→ **TASK ITEM**: Set down, please, exactly the lines below that run from the line with "Travel Visa (508, 35)" to the line with "perhentian islands (428, 1542)", both lines included.

Start of SUPPLIED DATA

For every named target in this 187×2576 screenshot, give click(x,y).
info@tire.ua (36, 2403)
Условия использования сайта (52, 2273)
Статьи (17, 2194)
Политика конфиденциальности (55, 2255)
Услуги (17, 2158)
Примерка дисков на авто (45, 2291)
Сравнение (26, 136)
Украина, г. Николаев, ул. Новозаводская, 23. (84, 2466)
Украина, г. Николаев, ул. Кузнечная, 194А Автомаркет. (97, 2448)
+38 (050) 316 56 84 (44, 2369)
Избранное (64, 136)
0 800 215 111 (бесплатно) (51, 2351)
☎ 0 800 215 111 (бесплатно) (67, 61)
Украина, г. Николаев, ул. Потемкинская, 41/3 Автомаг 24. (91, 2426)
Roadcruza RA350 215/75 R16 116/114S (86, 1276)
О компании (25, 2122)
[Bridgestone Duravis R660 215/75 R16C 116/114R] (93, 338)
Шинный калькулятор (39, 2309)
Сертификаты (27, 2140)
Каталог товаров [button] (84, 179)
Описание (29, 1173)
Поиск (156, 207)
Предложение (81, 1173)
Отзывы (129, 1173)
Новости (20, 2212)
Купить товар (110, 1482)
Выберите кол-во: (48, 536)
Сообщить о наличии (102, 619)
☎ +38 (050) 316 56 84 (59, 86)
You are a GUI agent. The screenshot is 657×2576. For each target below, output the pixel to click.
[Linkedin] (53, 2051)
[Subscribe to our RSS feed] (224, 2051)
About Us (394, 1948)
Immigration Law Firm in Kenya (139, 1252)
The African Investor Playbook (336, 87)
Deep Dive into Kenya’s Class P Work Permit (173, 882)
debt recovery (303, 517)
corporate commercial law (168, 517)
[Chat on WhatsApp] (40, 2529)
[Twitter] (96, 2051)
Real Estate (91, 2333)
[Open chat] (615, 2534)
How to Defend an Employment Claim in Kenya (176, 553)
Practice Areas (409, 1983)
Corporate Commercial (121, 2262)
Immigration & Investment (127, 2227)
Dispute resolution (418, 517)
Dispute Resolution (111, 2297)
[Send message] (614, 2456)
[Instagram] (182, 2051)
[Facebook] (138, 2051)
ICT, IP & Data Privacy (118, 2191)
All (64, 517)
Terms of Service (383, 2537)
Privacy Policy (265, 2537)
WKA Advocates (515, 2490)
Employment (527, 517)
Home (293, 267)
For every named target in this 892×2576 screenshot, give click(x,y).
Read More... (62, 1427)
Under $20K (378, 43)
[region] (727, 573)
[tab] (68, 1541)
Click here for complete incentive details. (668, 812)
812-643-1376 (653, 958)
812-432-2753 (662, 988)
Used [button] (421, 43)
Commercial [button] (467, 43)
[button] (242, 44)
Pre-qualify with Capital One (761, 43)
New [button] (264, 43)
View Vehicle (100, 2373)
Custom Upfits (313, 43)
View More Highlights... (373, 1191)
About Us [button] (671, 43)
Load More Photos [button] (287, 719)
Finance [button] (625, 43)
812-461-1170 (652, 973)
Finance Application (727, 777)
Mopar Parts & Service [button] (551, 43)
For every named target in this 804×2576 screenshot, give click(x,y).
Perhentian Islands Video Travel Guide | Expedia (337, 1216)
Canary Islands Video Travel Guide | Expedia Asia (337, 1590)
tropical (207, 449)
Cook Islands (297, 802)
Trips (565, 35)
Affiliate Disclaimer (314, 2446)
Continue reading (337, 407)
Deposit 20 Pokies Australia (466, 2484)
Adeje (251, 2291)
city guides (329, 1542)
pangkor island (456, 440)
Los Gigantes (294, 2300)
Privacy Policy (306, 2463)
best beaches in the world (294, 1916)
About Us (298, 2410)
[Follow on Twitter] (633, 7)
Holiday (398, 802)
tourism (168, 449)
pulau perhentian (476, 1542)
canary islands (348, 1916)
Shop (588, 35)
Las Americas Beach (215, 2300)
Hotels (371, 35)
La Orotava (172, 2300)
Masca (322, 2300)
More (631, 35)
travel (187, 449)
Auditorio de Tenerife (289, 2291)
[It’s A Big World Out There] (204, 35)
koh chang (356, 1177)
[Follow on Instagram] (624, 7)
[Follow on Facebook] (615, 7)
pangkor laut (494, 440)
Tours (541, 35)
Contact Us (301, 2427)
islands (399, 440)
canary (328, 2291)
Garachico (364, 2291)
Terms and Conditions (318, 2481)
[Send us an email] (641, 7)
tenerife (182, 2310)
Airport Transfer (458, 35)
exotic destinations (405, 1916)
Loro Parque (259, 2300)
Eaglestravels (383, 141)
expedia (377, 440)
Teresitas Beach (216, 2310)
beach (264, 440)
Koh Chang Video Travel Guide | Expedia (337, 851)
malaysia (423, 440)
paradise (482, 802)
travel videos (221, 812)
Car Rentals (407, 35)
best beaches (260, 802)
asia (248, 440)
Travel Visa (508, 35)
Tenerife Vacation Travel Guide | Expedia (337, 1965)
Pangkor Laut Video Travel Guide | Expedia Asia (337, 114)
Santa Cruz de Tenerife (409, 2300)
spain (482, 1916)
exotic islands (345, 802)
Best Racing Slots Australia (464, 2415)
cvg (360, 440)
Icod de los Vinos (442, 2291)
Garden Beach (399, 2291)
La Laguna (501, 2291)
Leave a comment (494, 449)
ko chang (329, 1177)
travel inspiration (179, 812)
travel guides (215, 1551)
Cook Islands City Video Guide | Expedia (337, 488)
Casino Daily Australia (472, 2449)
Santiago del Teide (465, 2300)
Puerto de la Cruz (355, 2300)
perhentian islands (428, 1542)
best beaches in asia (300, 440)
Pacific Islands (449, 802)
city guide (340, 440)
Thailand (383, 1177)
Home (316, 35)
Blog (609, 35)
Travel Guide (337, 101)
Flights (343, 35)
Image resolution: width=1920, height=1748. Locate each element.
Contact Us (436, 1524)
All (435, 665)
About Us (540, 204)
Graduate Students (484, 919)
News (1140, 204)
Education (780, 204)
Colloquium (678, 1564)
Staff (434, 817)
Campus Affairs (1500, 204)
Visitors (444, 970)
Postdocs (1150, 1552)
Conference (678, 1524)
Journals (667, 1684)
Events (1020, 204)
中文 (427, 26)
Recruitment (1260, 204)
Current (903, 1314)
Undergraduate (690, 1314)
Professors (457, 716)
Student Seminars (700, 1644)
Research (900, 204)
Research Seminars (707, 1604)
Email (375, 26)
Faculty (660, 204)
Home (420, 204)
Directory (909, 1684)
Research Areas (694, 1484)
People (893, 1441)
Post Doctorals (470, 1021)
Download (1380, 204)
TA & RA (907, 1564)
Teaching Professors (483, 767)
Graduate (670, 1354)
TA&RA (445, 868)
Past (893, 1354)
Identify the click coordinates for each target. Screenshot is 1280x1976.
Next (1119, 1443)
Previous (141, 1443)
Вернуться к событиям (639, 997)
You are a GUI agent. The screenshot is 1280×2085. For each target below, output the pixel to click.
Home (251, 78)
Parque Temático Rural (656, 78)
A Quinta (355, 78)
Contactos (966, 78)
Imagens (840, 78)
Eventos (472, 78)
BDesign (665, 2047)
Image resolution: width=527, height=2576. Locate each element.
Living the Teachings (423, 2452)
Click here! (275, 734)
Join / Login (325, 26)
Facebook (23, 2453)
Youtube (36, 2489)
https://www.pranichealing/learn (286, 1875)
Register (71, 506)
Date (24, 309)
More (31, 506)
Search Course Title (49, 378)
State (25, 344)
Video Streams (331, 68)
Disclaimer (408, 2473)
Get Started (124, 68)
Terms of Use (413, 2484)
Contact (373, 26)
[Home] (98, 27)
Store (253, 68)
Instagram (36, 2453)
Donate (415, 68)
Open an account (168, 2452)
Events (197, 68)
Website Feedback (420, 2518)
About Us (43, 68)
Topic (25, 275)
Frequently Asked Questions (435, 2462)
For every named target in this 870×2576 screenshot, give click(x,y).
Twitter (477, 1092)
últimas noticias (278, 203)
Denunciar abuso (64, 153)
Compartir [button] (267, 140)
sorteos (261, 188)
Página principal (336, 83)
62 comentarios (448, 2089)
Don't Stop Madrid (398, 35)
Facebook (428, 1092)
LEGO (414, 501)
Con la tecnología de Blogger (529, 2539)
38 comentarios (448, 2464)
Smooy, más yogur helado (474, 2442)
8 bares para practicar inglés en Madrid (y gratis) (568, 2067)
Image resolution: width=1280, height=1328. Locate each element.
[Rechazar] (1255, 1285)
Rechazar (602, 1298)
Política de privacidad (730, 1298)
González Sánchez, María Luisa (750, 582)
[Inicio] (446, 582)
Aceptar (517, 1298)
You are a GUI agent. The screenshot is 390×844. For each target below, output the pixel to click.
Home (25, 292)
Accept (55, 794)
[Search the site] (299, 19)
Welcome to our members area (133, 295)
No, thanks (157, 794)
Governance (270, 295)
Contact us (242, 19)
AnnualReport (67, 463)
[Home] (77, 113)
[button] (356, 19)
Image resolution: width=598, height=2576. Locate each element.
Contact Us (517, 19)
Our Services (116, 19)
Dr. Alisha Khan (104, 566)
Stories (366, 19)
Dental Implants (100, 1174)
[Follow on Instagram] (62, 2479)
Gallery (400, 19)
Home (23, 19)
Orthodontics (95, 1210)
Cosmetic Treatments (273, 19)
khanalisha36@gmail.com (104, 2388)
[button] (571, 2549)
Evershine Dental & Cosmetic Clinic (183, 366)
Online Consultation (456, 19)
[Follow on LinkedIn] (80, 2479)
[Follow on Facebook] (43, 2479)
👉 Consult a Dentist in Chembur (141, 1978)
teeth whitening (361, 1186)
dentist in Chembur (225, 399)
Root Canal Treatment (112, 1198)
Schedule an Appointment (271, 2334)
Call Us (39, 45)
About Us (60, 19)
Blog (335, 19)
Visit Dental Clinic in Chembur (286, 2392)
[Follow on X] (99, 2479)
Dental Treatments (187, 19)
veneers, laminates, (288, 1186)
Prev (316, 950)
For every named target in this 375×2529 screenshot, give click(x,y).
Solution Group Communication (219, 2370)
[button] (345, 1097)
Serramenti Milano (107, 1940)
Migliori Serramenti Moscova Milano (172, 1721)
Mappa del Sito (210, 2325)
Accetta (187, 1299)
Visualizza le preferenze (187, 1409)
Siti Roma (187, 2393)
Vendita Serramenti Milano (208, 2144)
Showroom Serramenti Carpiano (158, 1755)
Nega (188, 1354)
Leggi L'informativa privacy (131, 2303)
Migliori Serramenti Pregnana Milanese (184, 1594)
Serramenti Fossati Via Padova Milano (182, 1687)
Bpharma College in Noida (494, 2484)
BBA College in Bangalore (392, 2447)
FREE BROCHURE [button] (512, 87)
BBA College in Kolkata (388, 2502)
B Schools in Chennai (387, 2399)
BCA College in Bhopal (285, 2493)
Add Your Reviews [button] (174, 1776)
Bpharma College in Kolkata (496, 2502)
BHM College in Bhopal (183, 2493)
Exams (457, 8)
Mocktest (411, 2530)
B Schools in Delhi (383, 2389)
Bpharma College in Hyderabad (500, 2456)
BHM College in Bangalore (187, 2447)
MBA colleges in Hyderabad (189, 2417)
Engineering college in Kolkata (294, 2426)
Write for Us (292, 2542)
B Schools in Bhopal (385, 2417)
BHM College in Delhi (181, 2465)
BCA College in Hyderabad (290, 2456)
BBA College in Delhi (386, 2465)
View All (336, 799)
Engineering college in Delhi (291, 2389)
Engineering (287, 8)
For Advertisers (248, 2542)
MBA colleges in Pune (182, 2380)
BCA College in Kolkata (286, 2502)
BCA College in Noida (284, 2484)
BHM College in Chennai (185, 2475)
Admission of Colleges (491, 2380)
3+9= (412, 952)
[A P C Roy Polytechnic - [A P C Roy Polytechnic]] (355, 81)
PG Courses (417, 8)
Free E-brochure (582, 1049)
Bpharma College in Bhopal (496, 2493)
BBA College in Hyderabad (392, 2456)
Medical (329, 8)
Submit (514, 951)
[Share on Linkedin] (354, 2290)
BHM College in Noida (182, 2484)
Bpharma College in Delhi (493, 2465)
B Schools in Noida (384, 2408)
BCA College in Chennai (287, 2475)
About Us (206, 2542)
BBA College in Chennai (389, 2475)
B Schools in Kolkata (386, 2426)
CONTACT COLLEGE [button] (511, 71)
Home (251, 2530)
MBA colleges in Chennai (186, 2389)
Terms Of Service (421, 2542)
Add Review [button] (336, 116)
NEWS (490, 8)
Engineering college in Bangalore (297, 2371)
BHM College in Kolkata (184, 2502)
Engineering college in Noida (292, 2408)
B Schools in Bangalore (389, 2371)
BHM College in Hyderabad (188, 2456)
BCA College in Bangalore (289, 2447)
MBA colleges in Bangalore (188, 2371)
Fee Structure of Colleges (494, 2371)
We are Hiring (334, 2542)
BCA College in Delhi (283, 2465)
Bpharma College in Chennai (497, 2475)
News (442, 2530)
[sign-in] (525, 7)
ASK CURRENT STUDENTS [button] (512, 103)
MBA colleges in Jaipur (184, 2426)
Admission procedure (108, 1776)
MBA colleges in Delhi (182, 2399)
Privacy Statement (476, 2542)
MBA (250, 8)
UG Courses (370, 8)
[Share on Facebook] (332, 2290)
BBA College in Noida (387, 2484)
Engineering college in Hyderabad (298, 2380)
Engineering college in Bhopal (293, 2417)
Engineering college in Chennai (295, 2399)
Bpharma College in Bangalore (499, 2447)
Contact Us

End of SUPPLIED DATA

→ **YOUR RESPONSE**:
Travel Visa (508, 35)
Tenerife Vacation Travel Guide | Expedia (337, 1965)
Pangkor Laut Video Travel Guide | Expedia Asia (337, 114)
Santa Cruz de Tenerife (409, 2300)
spain (482, 1916)
exotic islands (345, 802)
Best Racing Slots Australia (464, 2415)
cvg (360, 440)
Icod de los Vinos (442, 2291)
Garden Beach (399, 2291)
La Laguna (501, 2291)
Leave a comment (494, 449)
ko chang (329, 1177)
travel inspiration (179, 812)
travel guides (215, 1551)
Cook Islands City Video Guide | Expedia (337, 488)
Casino Daily Australia (472, 2449)
Santiago del Teide (465, 2300)
Puerto de la Cruz (355, 2300)
perhentian islands (428, 1542)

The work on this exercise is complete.